The largest of the five slides is 55.5 metres long and drops 26.5 metres. © Tate
Part sculpture, part fun-fair ride, the new installation in Tate Modern’s cavernous Turbine Hall consists of five huge slides connecting galleries that visitors are encouraged to hurtle down.
German artist Carsten Höller has transformed the hall with his gleaming metal slides, called Test Site, the largest of which drops five stories (26.5 metres to be exact) and is 55.5 metres long. All have a gradient of between 30 and 35 degrees.
Departing from levels 2, 3, 4 and 5 of the building, the tubes end up at a brightly lit ‘arrival hall’ where the sliders’ arrival can be seen by all. Höller is interested in tubes as a means of transport and how it affects people who use them, believing them to be therapeutic.

Höller is interested to see how sliders react to the experience. © Tate
“Carsten Höller has eloquently and innovatively transformed our means of navigating in the vast space of the Turbine Hall,” said Vicente Todolí, Director of Tate Modern. “In addition, he has offered an experience, the results or effect of which we have yet to understand.”
Unlike some of the earlier commissions to fill the hall the slides use the whole length of the building and were constructed in full view of the public.
Built to strict safety standards, sliders on the higher chutes have a cotton sack to step into to stop them burning themselves on the way down and attendants will be on hand to control the flow of people.

The chutes end up at a central arrival zone. © Tate
Höller was born in Brussels in 1961 and his previous work includes slide installations in Berlin, New York, Helsinki, Milan and Boston. His Milan creation was for the Prada building, where it connects Miuccia Prada’s personal office to her car.

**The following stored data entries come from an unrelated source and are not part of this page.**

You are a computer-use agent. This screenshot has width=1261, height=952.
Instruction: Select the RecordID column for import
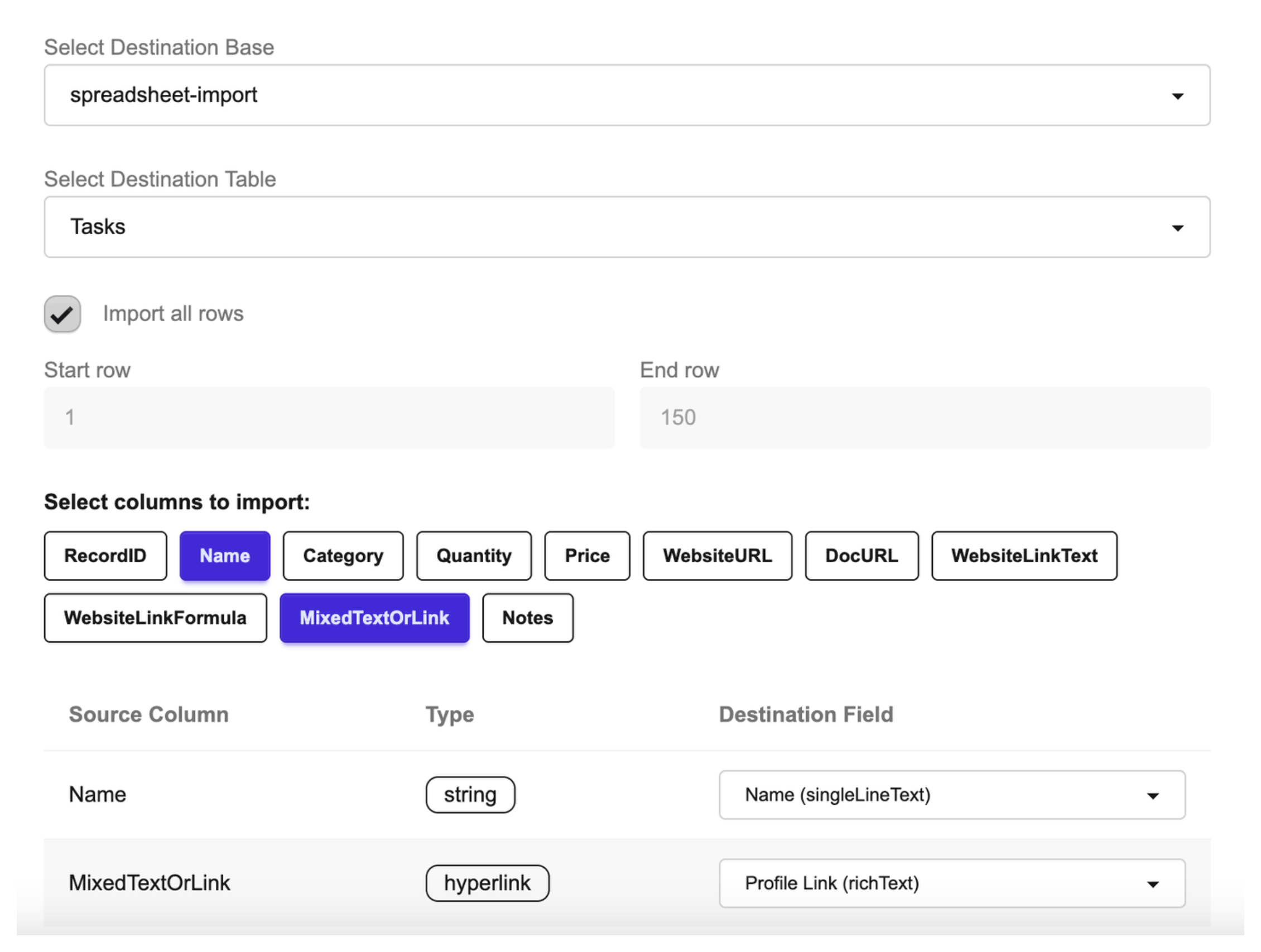(105, 555)
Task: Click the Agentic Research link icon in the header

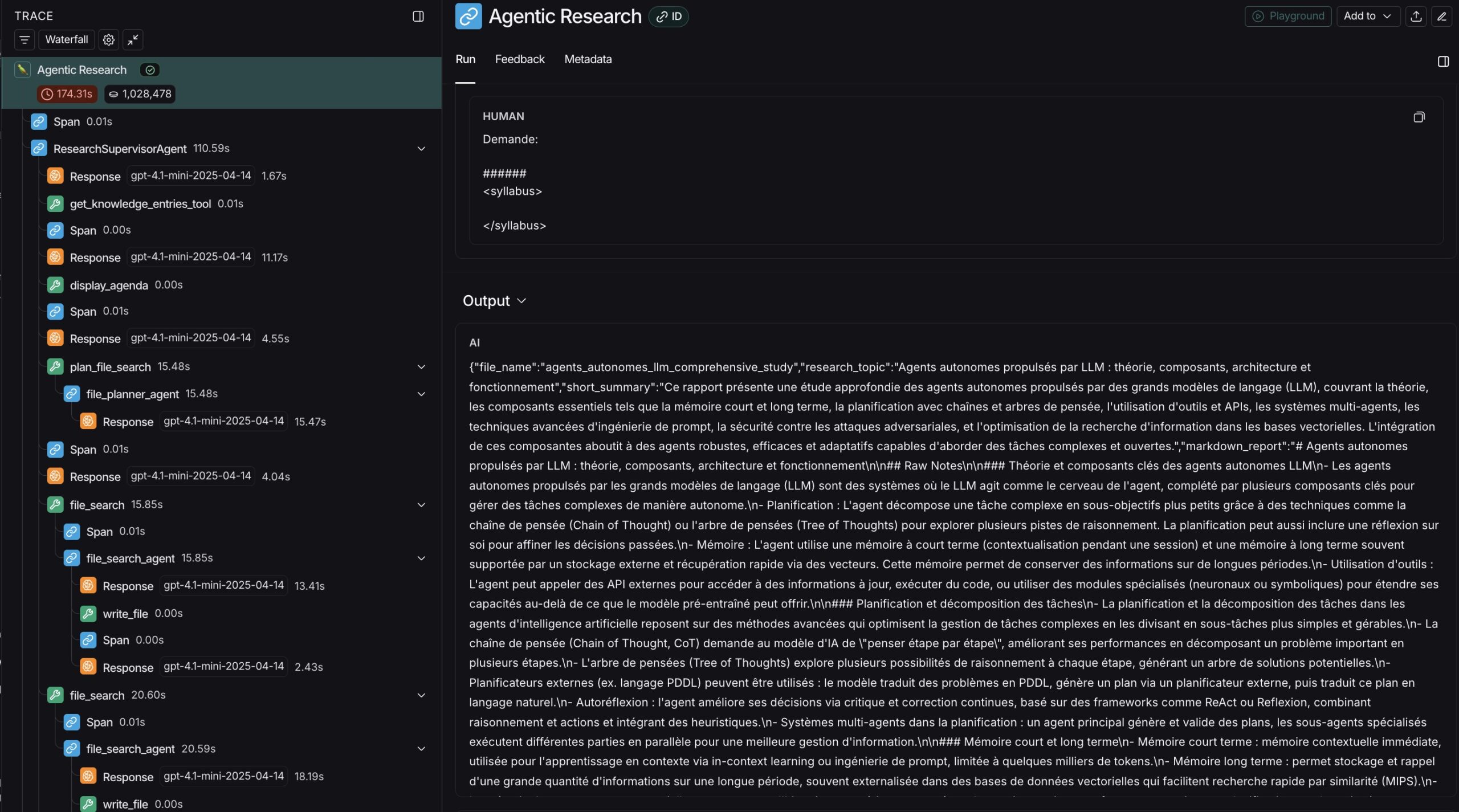Action: point(468,17)
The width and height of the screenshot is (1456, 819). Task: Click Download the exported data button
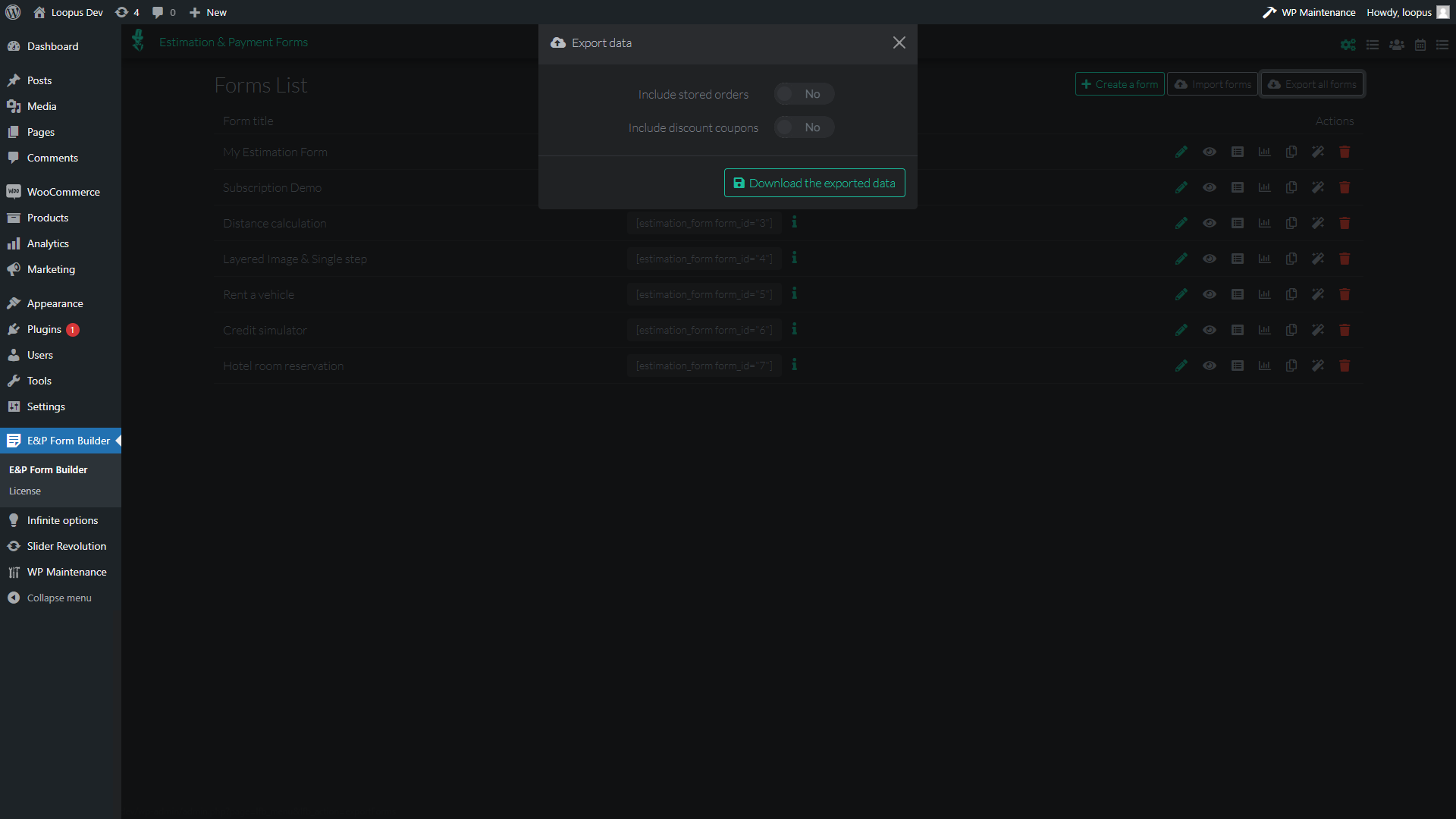(814, 183)
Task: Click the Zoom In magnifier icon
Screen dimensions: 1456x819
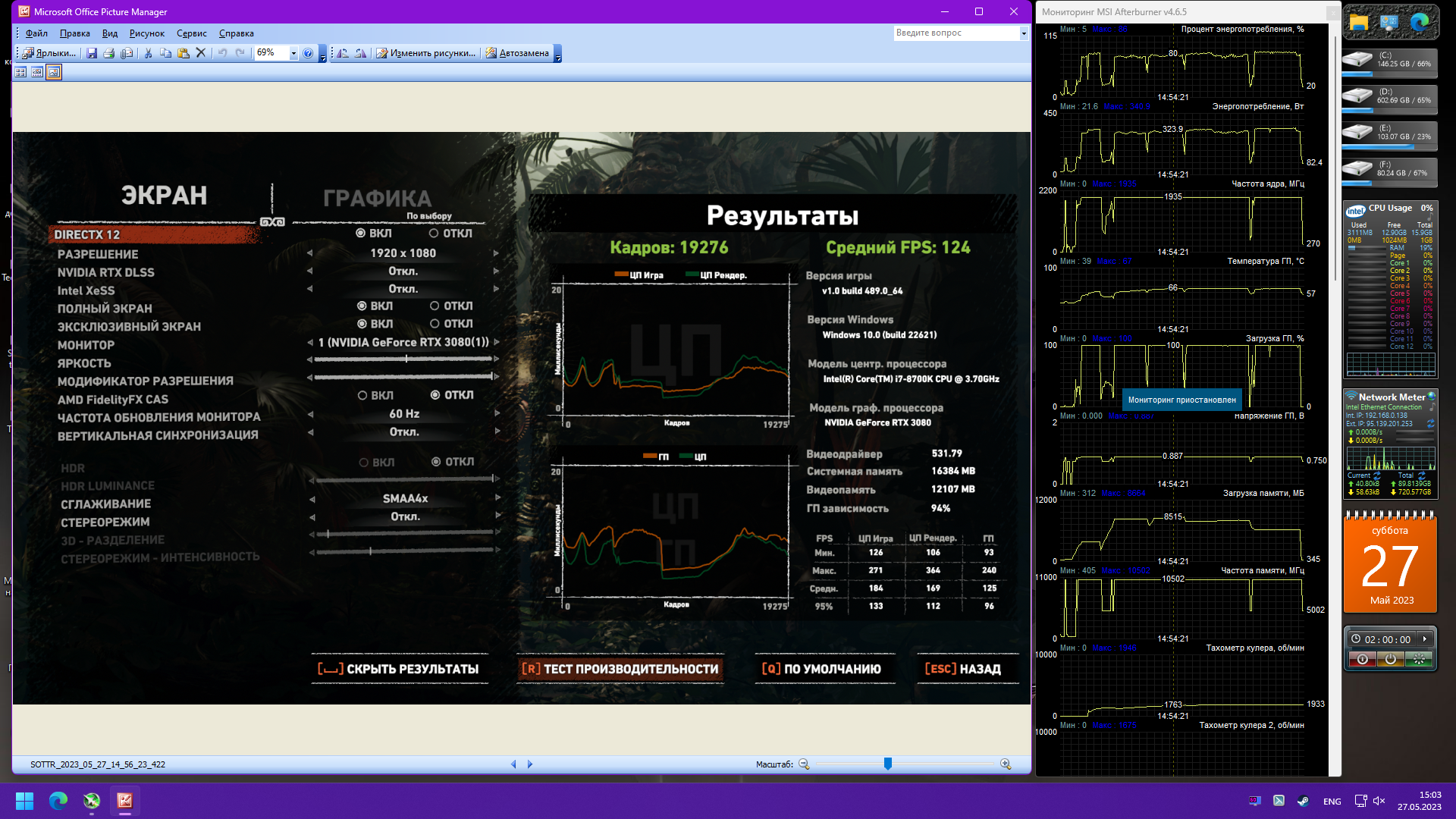Action: 1006,764
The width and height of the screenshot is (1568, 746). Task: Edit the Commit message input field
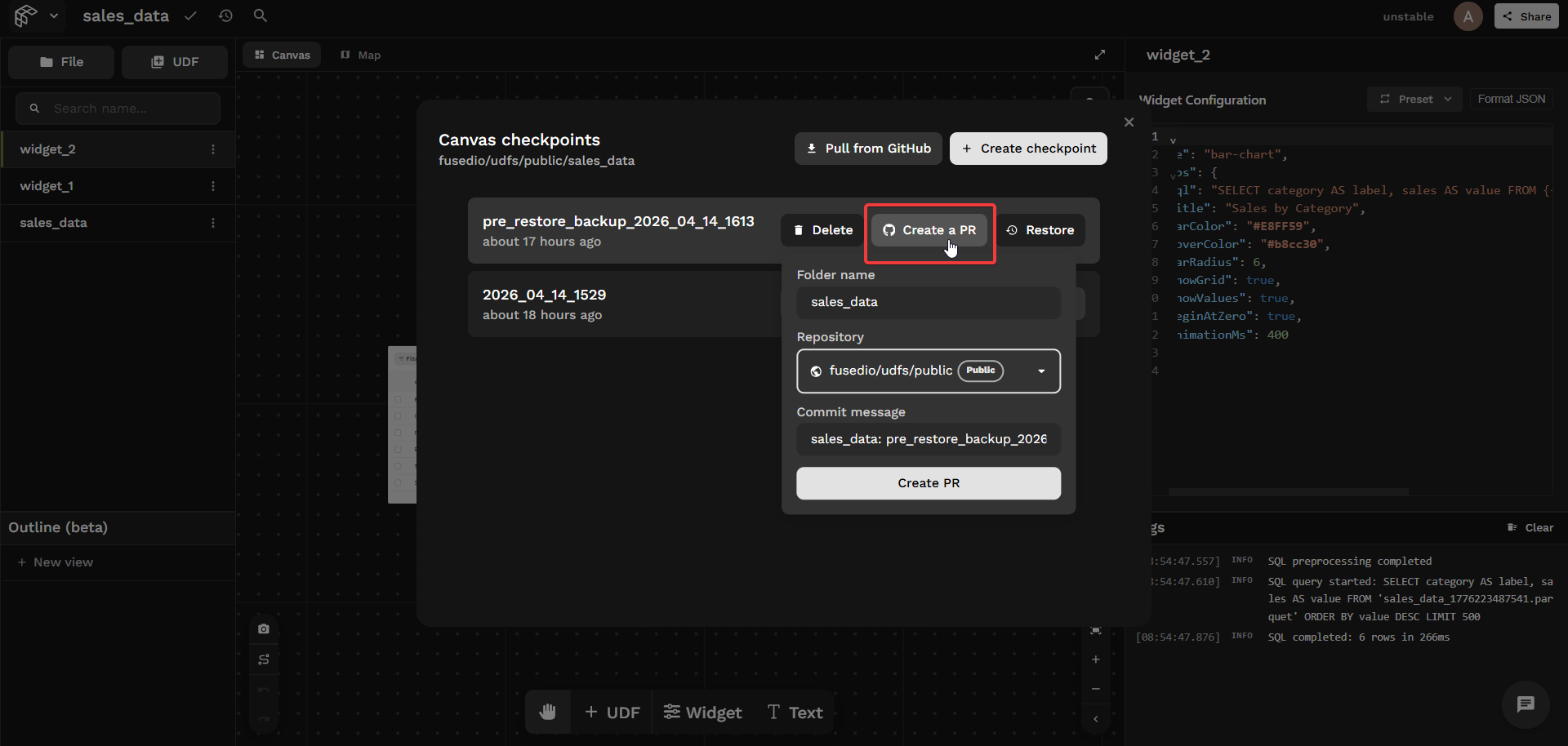pos(928,439)
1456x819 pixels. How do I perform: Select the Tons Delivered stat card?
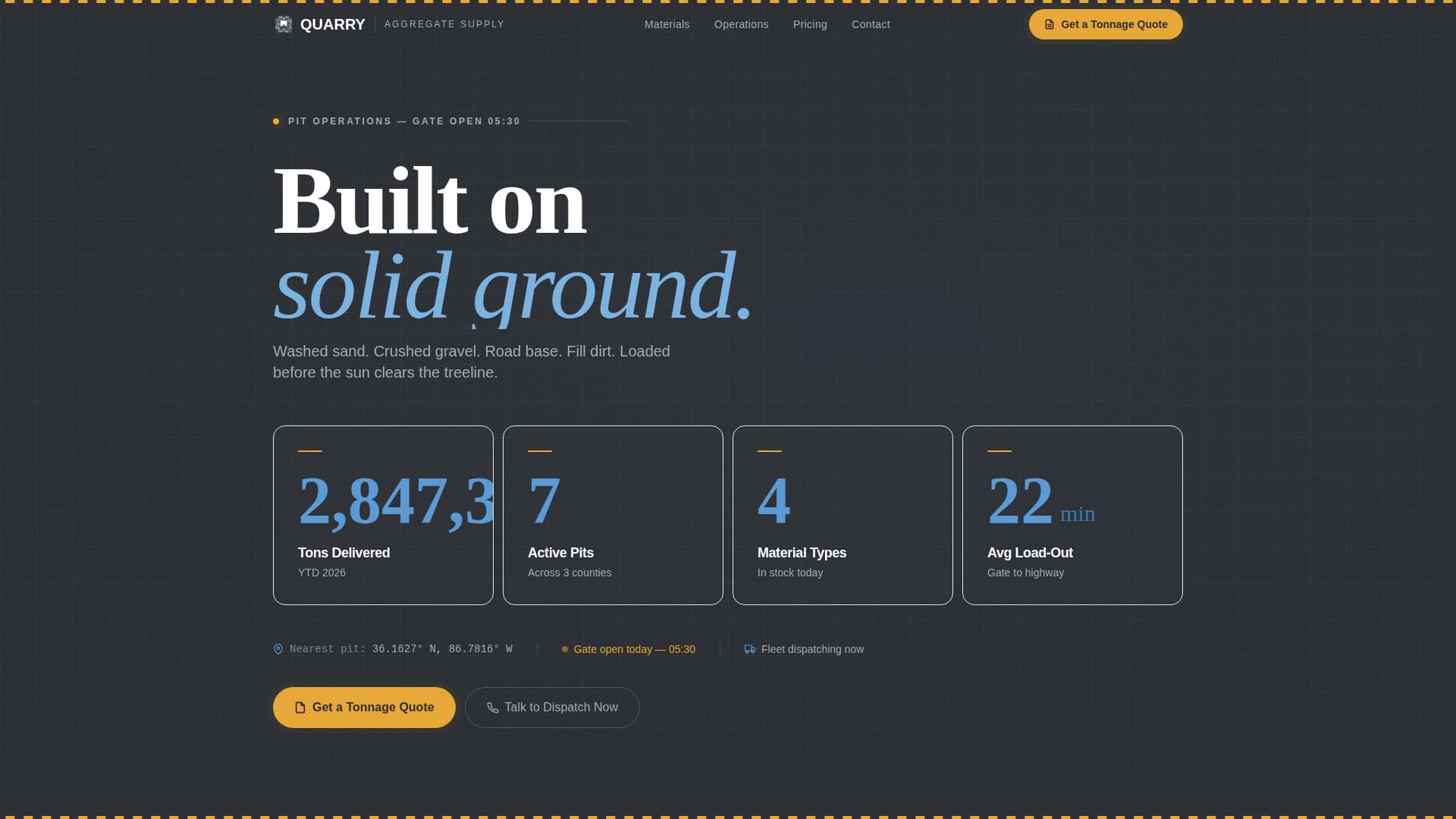click(x=383, y=515)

This is not Höller’s first work to be shown at Tate Modern – he also created a maze of electronic sliding doors that was shown in 2003.
The slides are the seventh of the yearly Unilever series of installations in the Turbine Hall. Previous works have included Rachel Whiteread’s cascading display of white cubes, Louise Bourgeois’ giant spider sculptures and Olafur Eliasson’s Weather Project, which created the illusion of a giant setting sun at the end of the great hall.